When I Was A Child I Read Books
25 March 2012 Leave a comment
My review of Marilynne Robinson’s When I Was A Child I Read Books was the lead book piece in today’s Sunday Boston Globe. You can find the piece here, and I’ve pasted in the start of the review below.
Here’s a representative passage from one of the collection’s strongest essays, “Imagination and Community” (If you’re interested, click here to listen to a recording of entire essay, as read by Robinson in the audiobook version of When I Was A Child I Read Books):
I have talked about community as being a work of the imagination, and I hope I have made clear my belief that the more generous the scale at which imagination is exerted, the healthier and more humane the community will be. There is a great deal of cynicism at present, among Americans, about the American population. Someone told me recently that a commentator of some sort had said, “The United States is in spiritual free fall.” When people make such remarks, such appalling judgements, they never include themselves, their friends, those with whom they agree. They have drawn, as they say, a bright line between an “us” and a “them.” Those on the other side of the line are assumed to be unworthy or respect or hearing, and are in fact to be regarded as a huge problem to the “us” who presume to judge “them.” This tedious pattern has repeated itself endlessly through human history and is, as I have said, the end of community and the beginning of tribalism.
It is simply not possible to act in good faith toward people one does not respect, or to entertain hopes for them that are appropriate to their gifts. As we withdraw from one another we withdraw from the world, except as we increasingly insist that foreign groups and populations are our irreconcilable enemies. The shrinking of imaginative identification which allows such things as shared humanity to be forgotten always begins at home.
And here’s a slice of my review:
In 1980 Marilynne Robinson published “Housekeeping,’’ a novel of staggering depth and beauty. The story of two sisters raised by a procession of their female relatives, “Housekeeping’’ is simultaneously grand and intimate, mythic and grounded in the rituals of daily life, lingering on resonances between daily domesticity and broader spiritual well-being. The novel received unanimous praise and a Pulitzer nomination, and won the PEN/Hemingway Award.

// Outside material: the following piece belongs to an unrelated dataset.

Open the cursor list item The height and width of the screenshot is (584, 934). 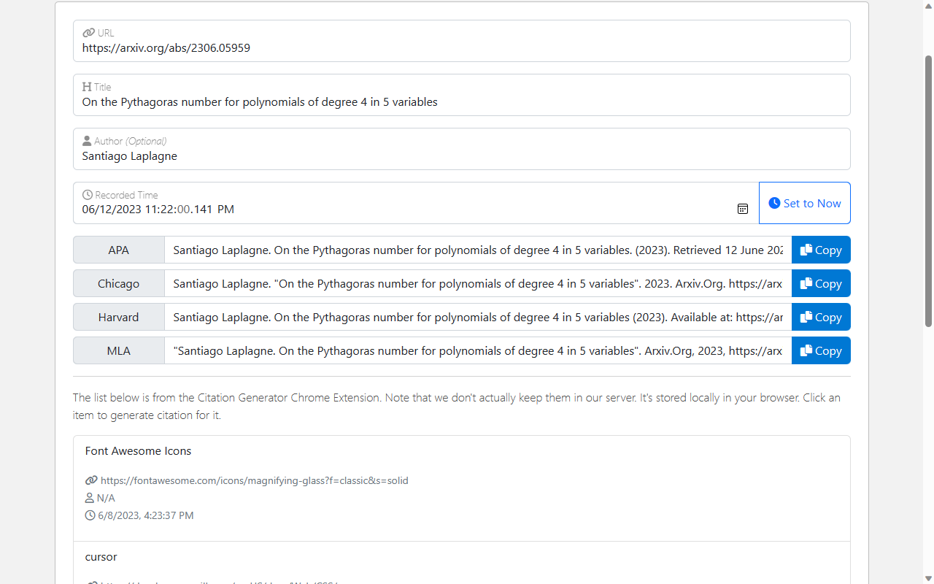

Then Marilynne Robinson stopped publishing fiction.
It’s a romantic assumption: Everyone has one novel in them. It would be more apt to say that most anyone can be induced by vanity or mania to produce a book-length manuscript. American literary history offers marquee support for this delusion, beloved books that seem solitary, brilliant flares. Ralph Ellison’s “Invisible Man,’’ Harper Lee’s “To Kill a Mockingbird,’’ to name but two. So it wasn’t entirely surprising when Robinson appeared destined to occupy a small, albeit ravishing, spot in American literature.
But Robinson was working. She began teaching at the esteemed Iowa Writers’ Workshop, where she still teaches. She contributed to magazines and newspapers, and she published two nonfiction books: “Mother Country: Britain, the Welfare State and Nuclear Pollution,’’ a savage denunciation of the corruption that marbles British energy and welfare policy, and “The Death of Adam: Essays on Modern Thought.’’ But as the years turned into decades, Robinson the novelist seemed to be done.
Then, 2 1/2 decades after “Housekeeping,’’ Robinson began publishing fiction again, novels that were, if anything, better. In 2004 the Pulitzer Prize-winning “Gilead’’ appeared. Then 2008’s “Home.’’ These intimately linked novels are written with something like a meditative urgency. The intimations of faith threaded through “Housekeeping’’ flowered fully, becoming the center of gravity of Robinson’s fiction.
Robinson has been called a “liberal Calvinist,’’ with emphasis on the former term. Generosity and open-mindedness are paramount virtues, but in a rigorous, humanist manner generally lacking in current debates about religion and society. In a 2008 Paris Review interview, Robinson neatly summarized her faith, “Religion is a framing mechanism. It is a language of orientation that presents itself as a series of questions. It talks about the arc of life and the quality of experience in ways that I’ve found fruitful to think about. Religion has been profoundly effective in enlarging human imagination and expression.’’ This is faith as invitation and exploration, not faith as a defensive barrier or aggressive judgment.